In Maine, I feel stars
deep between my toes– hiding
like comets under the grass–
and the blades that breathe softly under the

starch sand. The lobsters crawl
their way past the jewels from the leftover
parties, and rub toes between
red gardening gloves.

I fear the wind turned north. The
ocean pulsing with the moon, and the
mothers coddling their babies,
then fork-feeding the toddlers–

they look like fish fresh out of eggs or
nurse sharks tainting the shore.
I know the lights couldn’t reach there
where the snow melts into sand

and the shadows cater to their
surfaces, bent edges near the beach, and the
crabs that walk over toes
pinch their fingers, like mothers right

near a baby’s cheek
rocking in that same sandy chair.
In the ocean’s temper,
and swindling bottles

I bring my stomach up to
redline the sweat stains,
time moves tightly against freckled skin, before
deep under the grass turns singed.

Until the ocean finally settles.

Liora Yustein is a junior at Decatur High School.
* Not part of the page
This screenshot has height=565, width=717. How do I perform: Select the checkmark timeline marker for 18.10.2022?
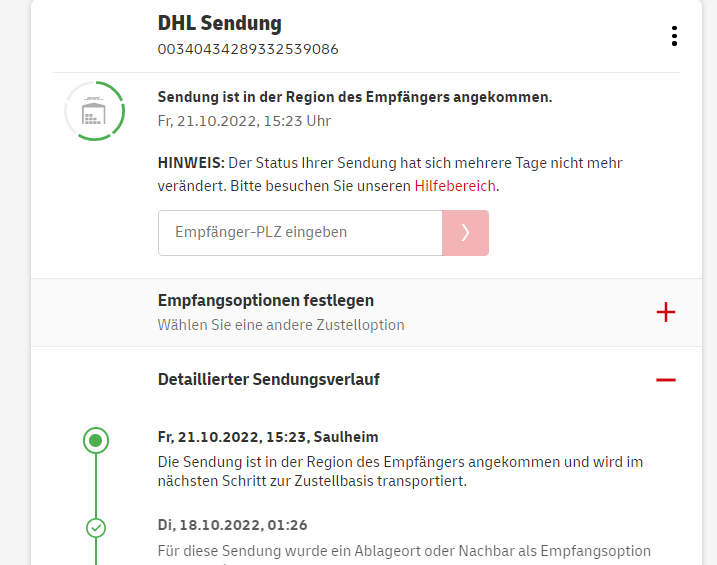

She has participated in her school’s creative writing program for three years and has served as the editor-in-chief of her school’s literary magazine. She also performs and choreographs with her local dance company. When she’s not writing or tutoring students in math, you can always find her working in her school’s garden or removing invasive ivy from nearby parks. She would like to thank her English and creative writing teacher, Ms. Frances Wilson, for being such an amazing mentor. She is incredibly honored to receive this award and excited to continue writing.